Advanced Options - rselk/sidekiq GitHub Wiki
The Sidekiq Configuration File
The Sidekiq configuration file is a YAML file that Sidekiq server uses to configure itself, by default located at config/sidekiq.yml
. It is only necessary to create the file if you need to set advanced options, such as concurrency pool size, named queues, PID file location, etc. Here is an example configuration file:
---
:concurrency: 5
:pidfile: tmp/pids/sidekiq.pid
staging:
:concurrency: 10
production:
:concurrency: 20
:queues:
- default
- [myqueue, 2]
Note the use of environment-specific subsections. These values will override top-level values. If you don't use the default location, use the -C
flag to tell Sidekiq where the file is:
sidekiq -C config/myapp_sidekiq.yml
Queues
By default, sidekiq uses a single queue called "default" in Redis. If you want to use multiple queues, you can either specify them as arguments to the sidekiq
command, or set them in the Sidekiq configuration file. Each queue can be configured with an optional weight. A queue with a weight of 2 will be checked twice as often as a queue with a weight of 1:
sidekiq -q critical,2 -q default
If you want queues always processed in a specific order, just declare them in order without weights:
sidekiq -q critical -q default -q low
You can specify a queue to use for a given worker just by declaring it:
class ImportantWorker
include Sidekiq::Worker
sidekiq_options :queue => :critical
def perform(*important_args)
puts "Doing critical work"
end
end
You can also configure queue weights and ordering in your sidekiq config:
...
:queues:
- [often, 7]
- [default, 5]
- [seldom, 3]
- myotherqueue
I don't recommend having more than a handful of queues. Sidekiq is not designed to work well with dozens of queues.
Workers
Sidekiq offers a number of options for worker behavior.
- queue : use a named queue for this Worker, default 'default'
- retry : enable the RetryJobs middleware for this Worker, default true. Alternatively, you can specify the max. number of times a job is retried (ie. :retry => 3)

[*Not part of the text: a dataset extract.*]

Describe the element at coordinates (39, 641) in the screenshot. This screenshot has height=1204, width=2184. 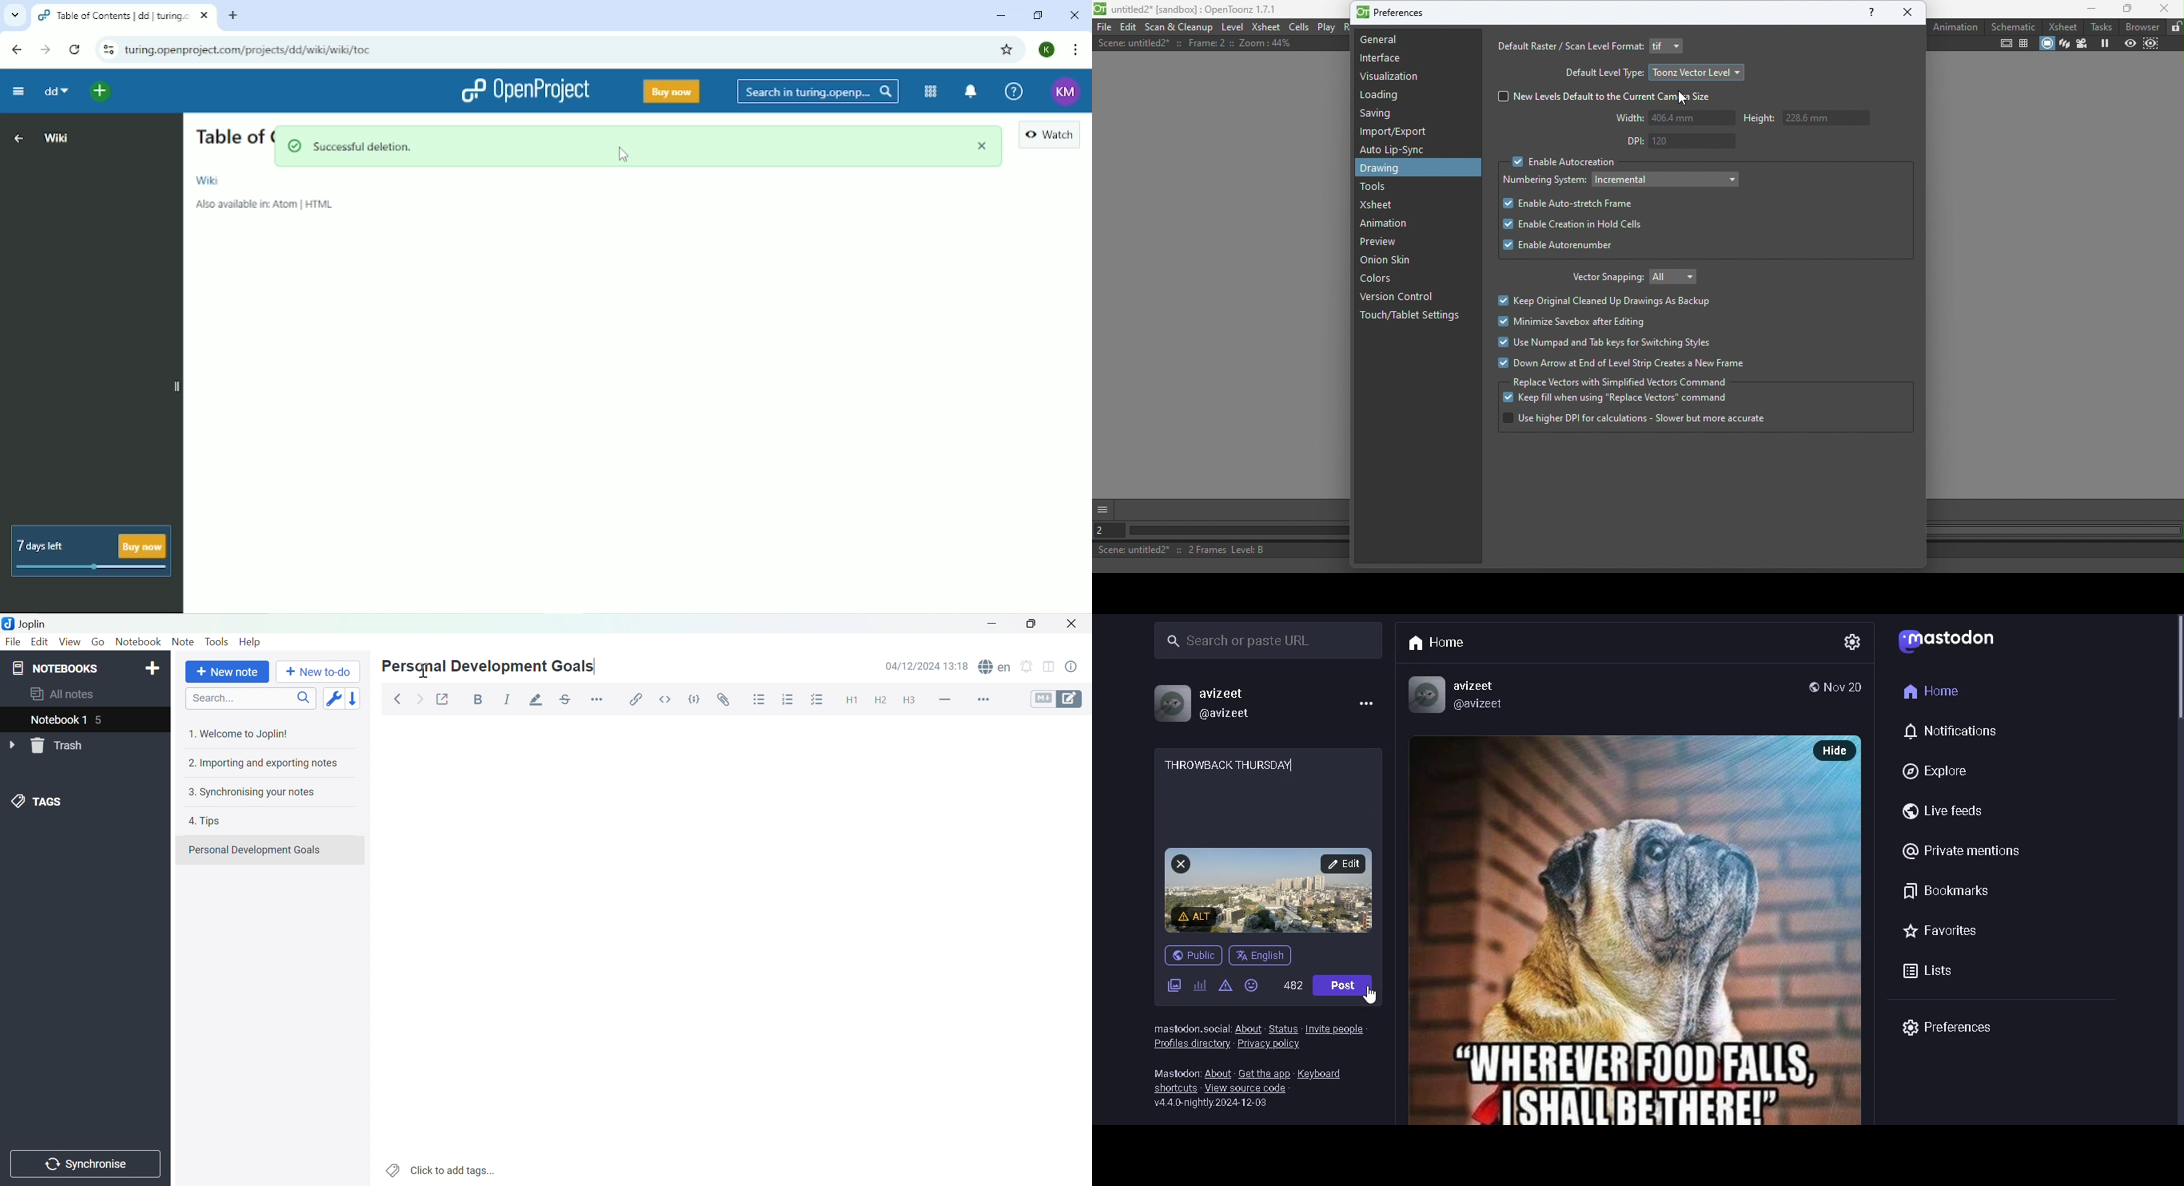
I see `Edit` at that location.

- backtrace : whether to save any error backtrace in the retry payload to display in web UI, can be true, false or an integer number of lines to save, default false
class HardWorker
include Sidekiq::Worker
sidekiq_options :queue => :crawler, :retry => false, :backtrace => true
def perform(name, count)
end
end
Default worker options can be set using Sidekiq.default_worker_options=
:
Sidekiq.default_worker_options = { 'backtrace' => true }
Concurrency
You can tune the amount of concurrency in your sidekiq process. By default, one sidekiq process creates 25 Threads. If that's crushing your machine with I/O, you can adjust it down:
sidekiq -c 10
Note that ActiveRecord has a connection pool which needs to be properly configured in config/database.yml
to work well with heavy concurrency. Set the pool
setting to something close or equal to the number of Processors:
production:
adapter: mysql2
database: foo_production
pool: 25
Heroku
If you're running on Heroku, you can't rely on the config/database.yml
as that platform relies on the DATABASE_URL
environment variable to determine the database connection configuration. Heroku overwrites the database.yml
during slug compilation so that it reads from DATABASE_URL
.
See Heroku Concurrency and DB Connections for Active Record connection pool configuration on Heroku.
Rails 3.2 and newer
As of Rails 3.2, ActiveRecord
's initialization code will prefer a DATABASE_URL
over the database.yml
file. (See Issue #503 for a more complete explanation.) You can set a custom connection pool size for the Sidekiq server process via:
Sidekiq.configure_server do |config|
config.redis = { url: 'redis://redis.example.com:7372/12', namespace: 'mynamespace' }
database_url = ENV['DATABASE_URL']
if database_url
ENV['DATABASE_URL'] = "#{database_url}?pool=25"
ActiveRecord::Base.establish_connection
end
end
When we detect a DATABASE_URL
environment variable we tack the new pool size onto it (this only affects the current process's environment variable). Then we force ActiveRecord::Base
to re-establish a new connection with the database using the new pool size.
Rails 3.1 and older
If you're running an older (before 3.2) version of Rails you'll need to hack your DATABASE_URL
environment variable so that the pool size is properly set when Heroku generates the new database.yml
file:
heroku config -s | awk '/^DATABASE_URL=/{print $0 "?pool=25"}' | xargs heroku config:add
Connection Pooling
sidekiq includes the connection_pool gem which your Workers can use. With a connection pool, you can share a limited number of I/O connections among a larger number of threads.
class HardWorker
include Sidekiq::Worker
MEMCACHED_POOL = ConnectionPool.new(:size => 10, :timeout => 3) { Dalli::Client.new }
def perform(args)
MEMCACHED_POOL.with do |dalli|
dalli.set('foo', 'bar')
end
end
end
This ensures that even if you have lots of concurrency, you'll only have 10 connections open to memcached per Sidekiq process.